*** Opening TASK DATA ***

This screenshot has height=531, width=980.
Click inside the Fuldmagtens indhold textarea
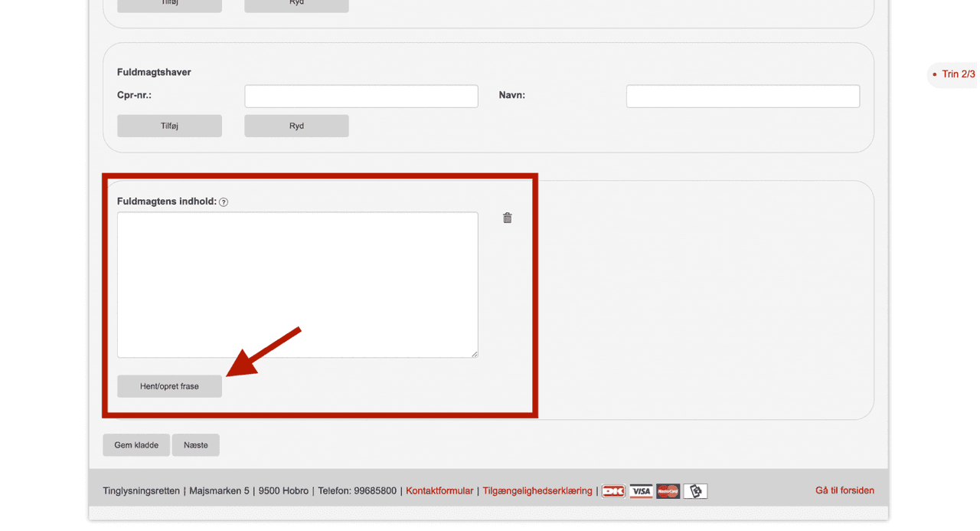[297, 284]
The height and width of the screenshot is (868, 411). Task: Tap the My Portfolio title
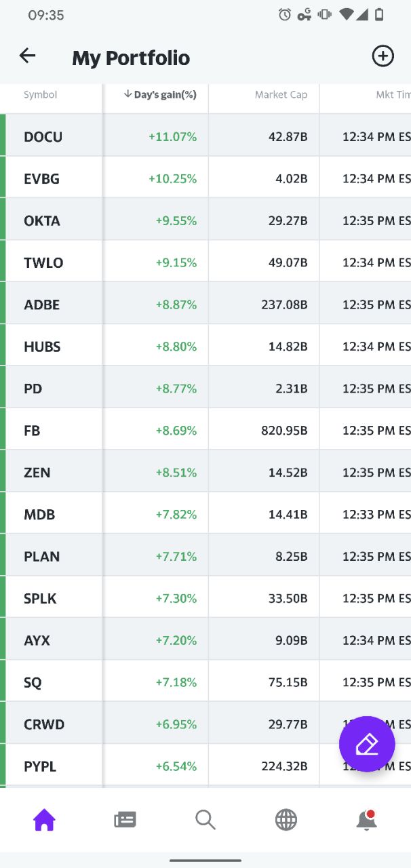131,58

*** Closing TASK DATA ***
*** Opening TASK DATA ***

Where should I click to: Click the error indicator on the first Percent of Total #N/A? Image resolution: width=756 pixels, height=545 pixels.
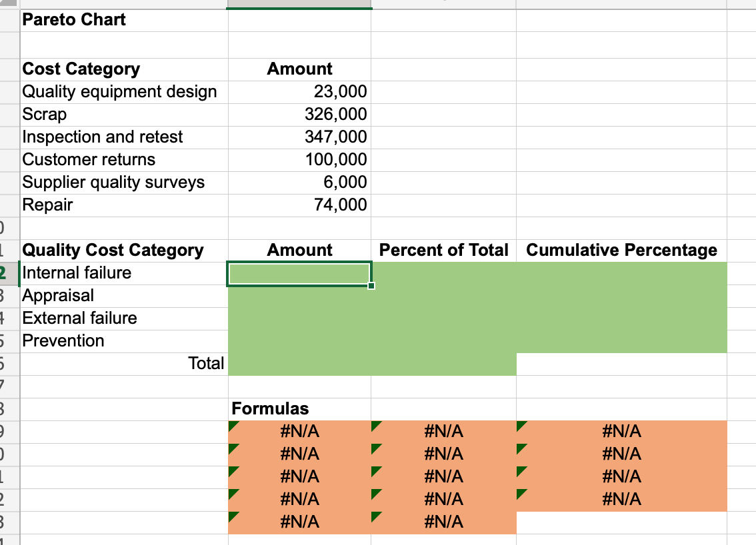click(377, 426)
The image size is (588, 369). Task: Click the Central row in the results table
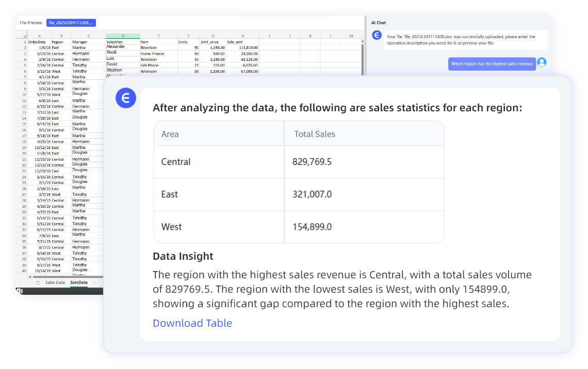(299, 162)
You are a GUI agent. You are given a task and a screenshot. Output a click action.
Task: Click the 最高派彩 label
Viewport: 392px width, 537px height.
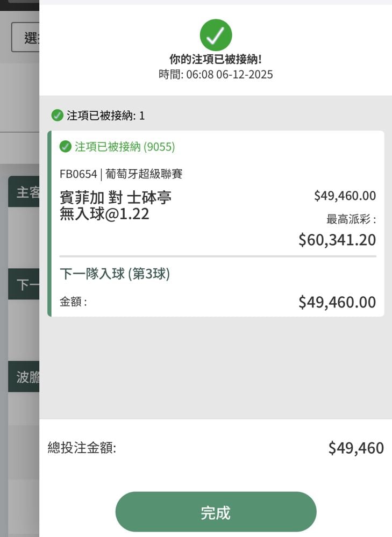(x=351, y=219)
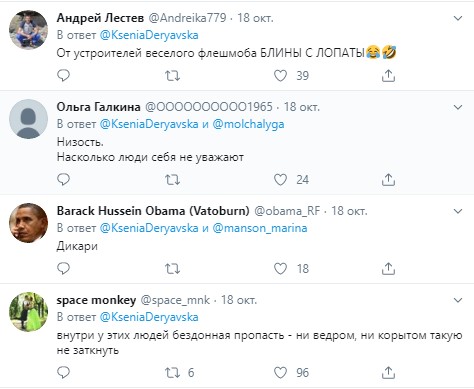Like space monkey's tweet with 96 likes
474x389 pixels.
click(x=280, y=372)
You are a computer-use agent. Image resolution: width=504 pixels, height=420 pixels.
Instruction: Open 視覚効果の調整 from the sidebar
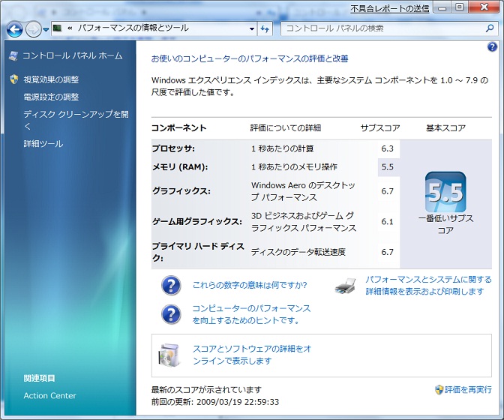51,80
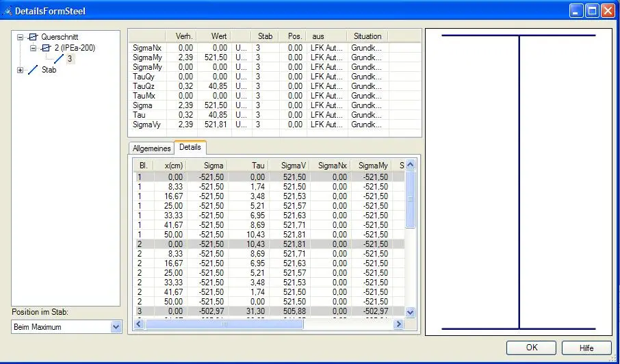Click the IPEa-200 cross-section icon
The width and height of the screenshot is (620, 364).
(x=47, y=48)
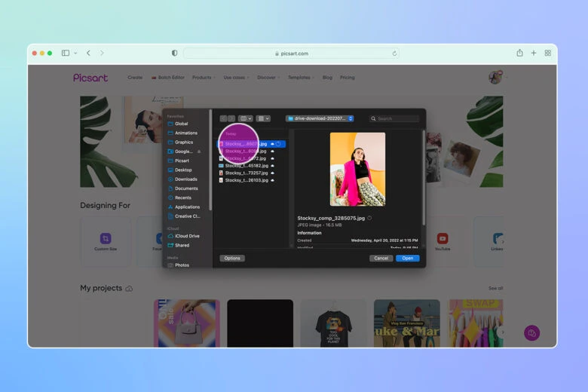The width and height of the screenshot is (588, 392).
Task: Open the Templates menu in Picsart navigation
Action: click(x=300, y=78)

*** Closing TASK DATA ***

• **WHAT YOU ARE ASKED TO DO**: State how many lines in the listing above contain the word "agent", giving only the number.

• **ANSWER TO THIS EXERCISE**: 2